Sorry, I have been too brief and too simplistic in the ROT example.
You have been right to point out that a stack annotation evaluation is
not an overdifficult task - not much more difficult than implementing
local variables.
But my main point was an inferencing and pattern matching
(unification) loop in the hilevel compiler. When I consider a threaded
or tokenized Forth dictionary not only as code segments, but also as
an internal Prolog-like database of lists containing xts, I could also
work with these lists.
Traditional Forth compilers use only the list head by
compiling/executing the header/xt. Thus the programmer himself has to
struggle with those damned stacks and each and every Forth word
becomes an optimization task. But what are computers for? Leave the
optimisations to a more clever compiler! Tail optimisations or finding
out the shortest/fastest sequence of stack reorderings or decisions
between calls or macros et cetera would be done by the compiler.

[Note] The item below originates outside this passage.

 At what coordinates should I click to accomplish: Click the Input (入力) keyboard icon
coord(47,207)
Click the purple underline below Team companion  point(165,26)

More interesting for applications perhaps would be the ease to
implement databases or associative structures.
But after that we wouldn't call it Forth any more, but ForLog or so
;-)
On 1 Apr 1998 06:46:00 GMT, wtanksle at sdcc10.ucsd.edu (William
Tanksley) wrote:
>In article <35209173.1533183 at news> kochenbu at khe.scn.de (Andreas Kochenburger) writes:
>>If I can still remember correctly (coming into "the years" meanwhile)

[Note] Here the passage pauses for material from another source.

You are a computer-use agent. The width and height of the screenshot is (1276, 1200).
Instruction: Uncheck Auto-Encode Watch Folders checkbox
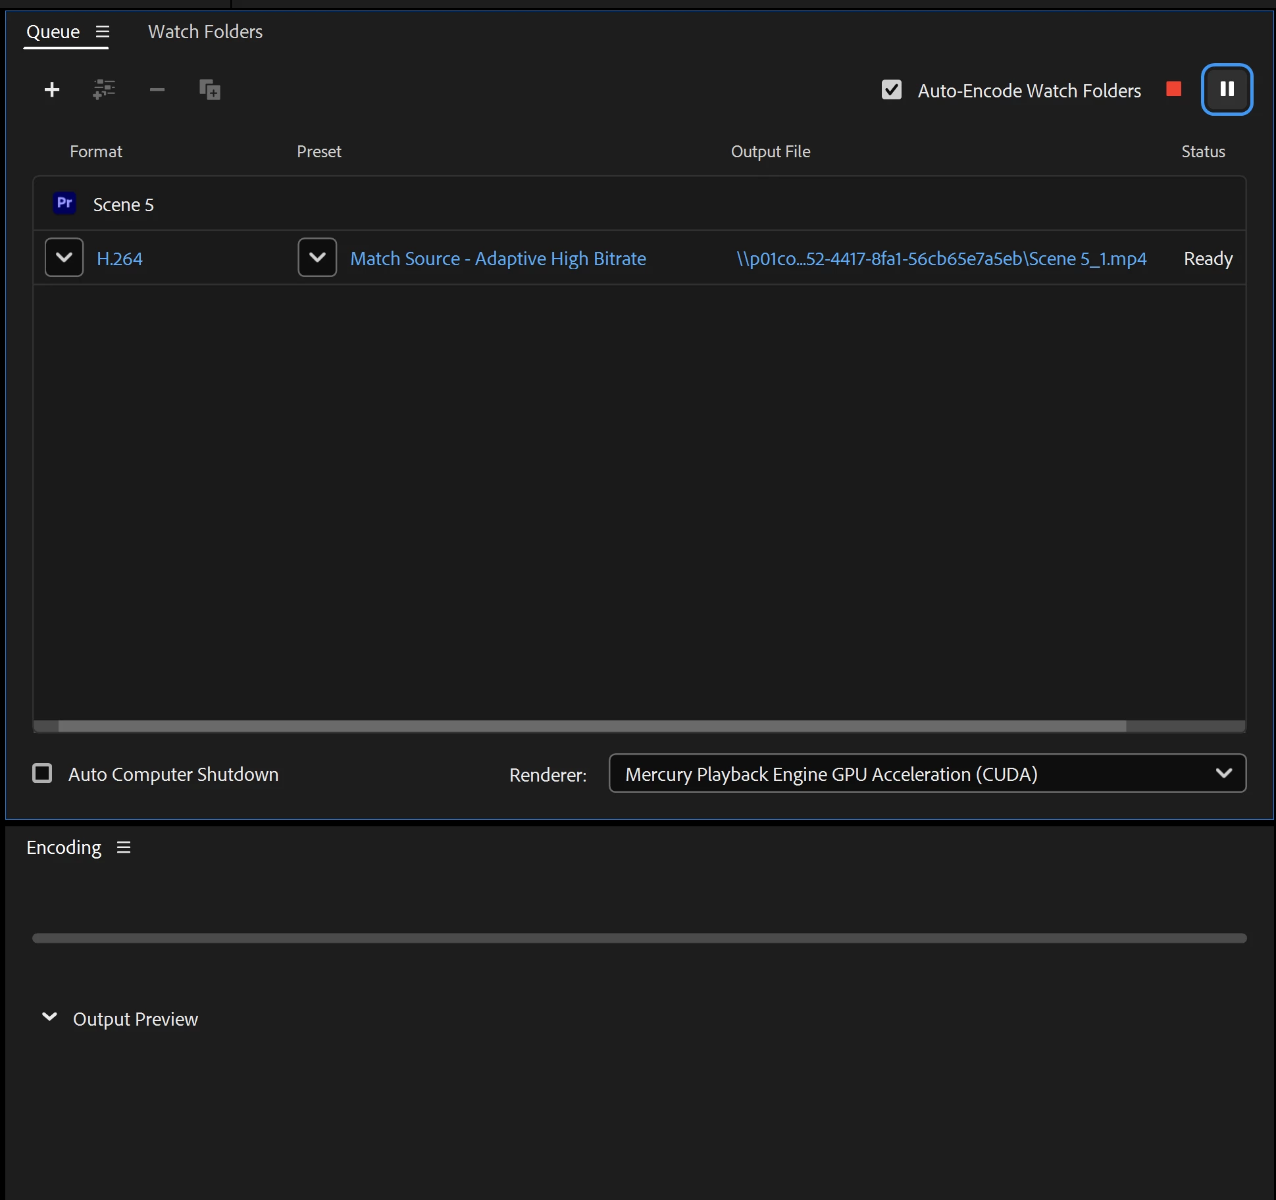tap(891, 89)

>>Prolog was once belonging to the Fifth Generation Language Project.
>>Prolog's main fantastic thing was its simple inference machine
>>combined with pattern matching or unification.

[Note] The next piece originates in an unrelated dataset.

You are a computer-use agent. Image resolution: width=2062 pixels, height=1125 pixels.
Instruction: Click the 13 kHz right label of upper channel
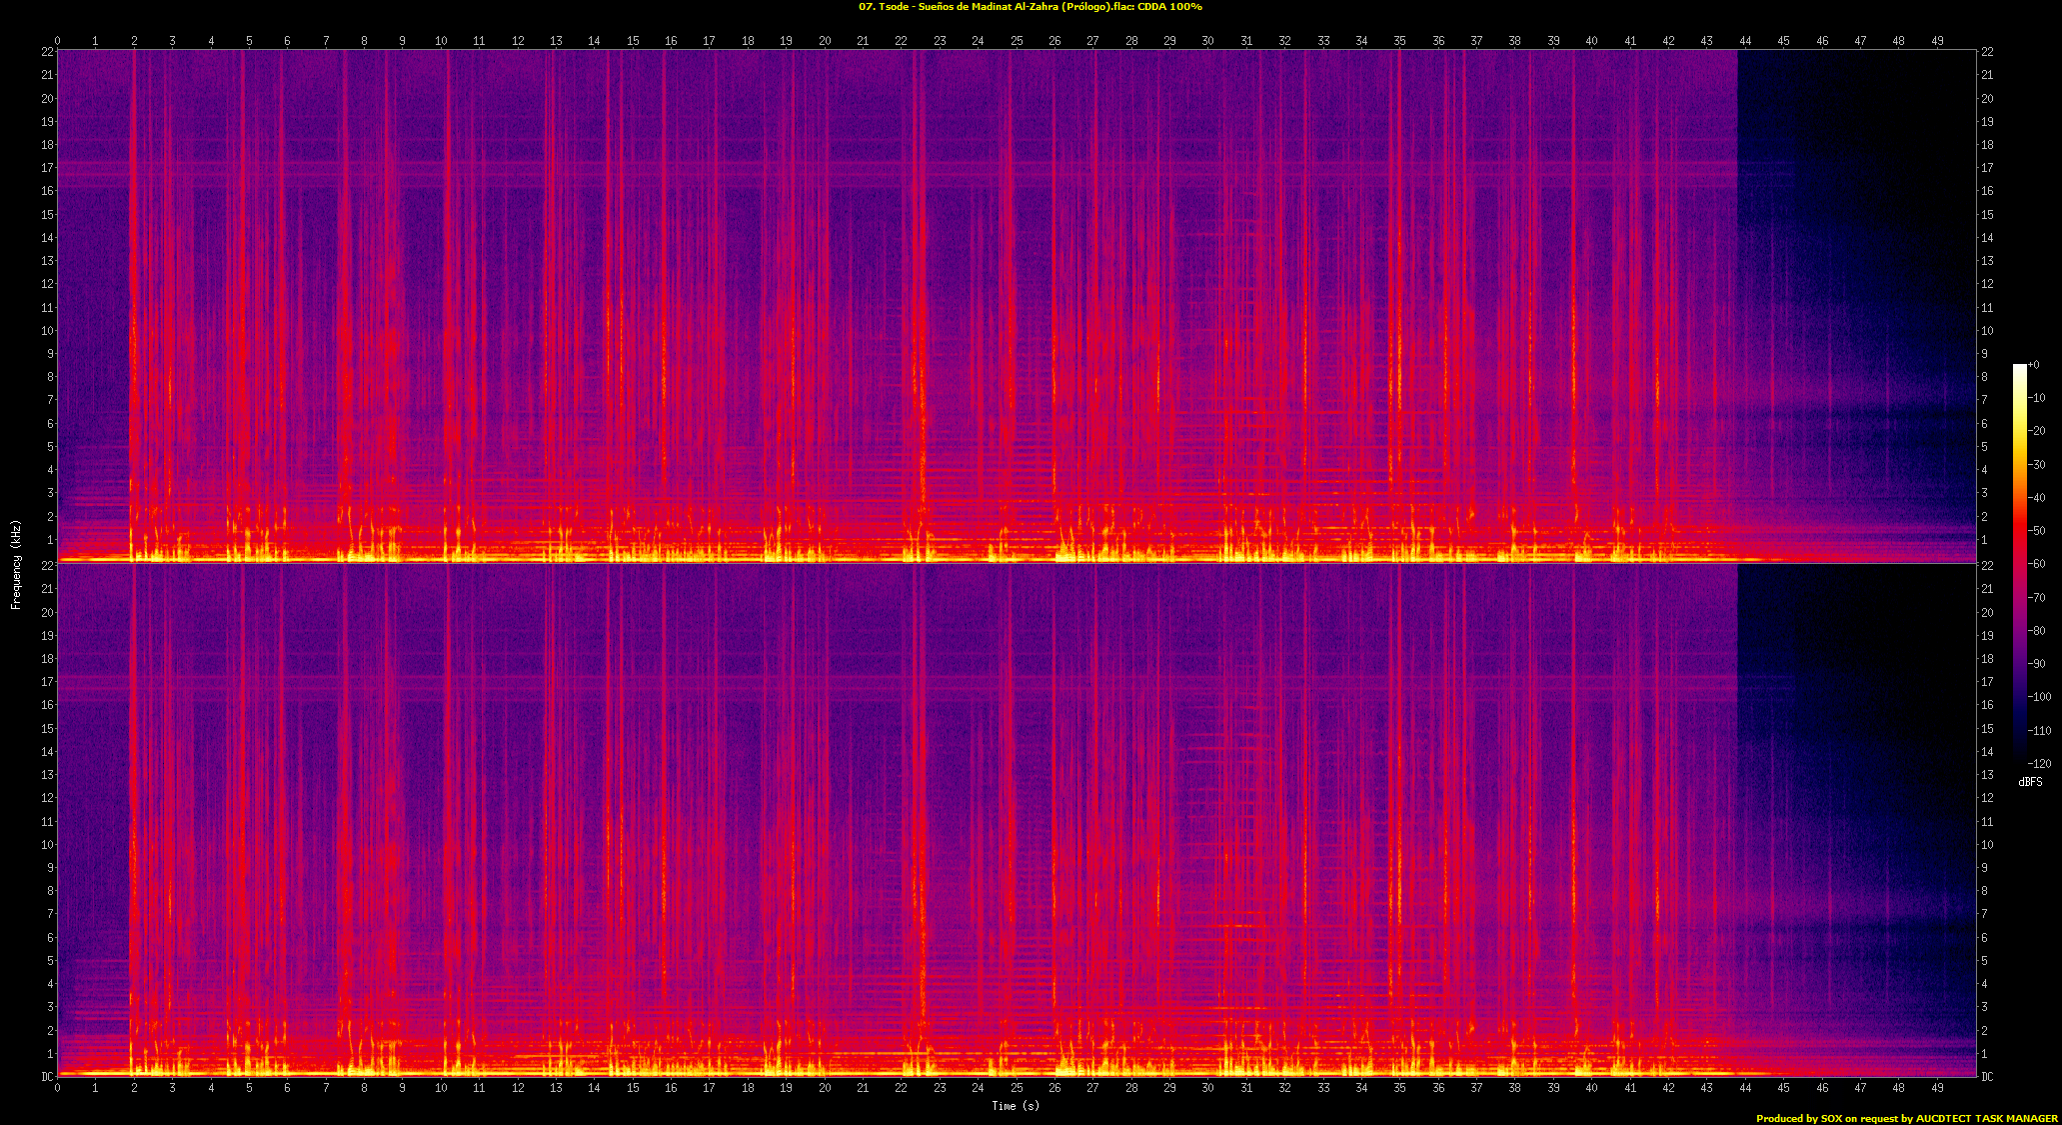pyautogui.click(x=1987, y=261)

>>>F.ex. with unification in Forth we could define
>>: ROT (S a b c -- b c a ) ;
>>and be ready, because the compiler did evaluate the stack diagram by
>>matching variables of the same name.
>>I'm not sure I'd call that unification.
>>>IMO this - and a standardized OOF mechanism - on top of Forth would be
>>worth to be called a successor of Forth - perhaps 5th?
>>Perhaps. I'd rather call it Forth With Unification. :)
>>>Andreas
>>>P.S. Did anybody in the past try to power up the Forth compiler by
>>adding unification capabilities or evaluating stack annotations?
>>Yes. It (stack annotation) is suprisingly easy; I made Pygmy Forth do it
>in one night of programming (okay, I spent two debugging and repenting of
>my desire for features). My syntax went like this:
>>STACK: DUP a--aa
>STACK: 3REV abc--cba
>>There was also a version which was going to work anonymously right in the
>middle of a word; I never really got going on that one, simply because I
>was being SUCH a performance freak. Specifically, I was simply assembling
>pushes and pops in the appropriate order.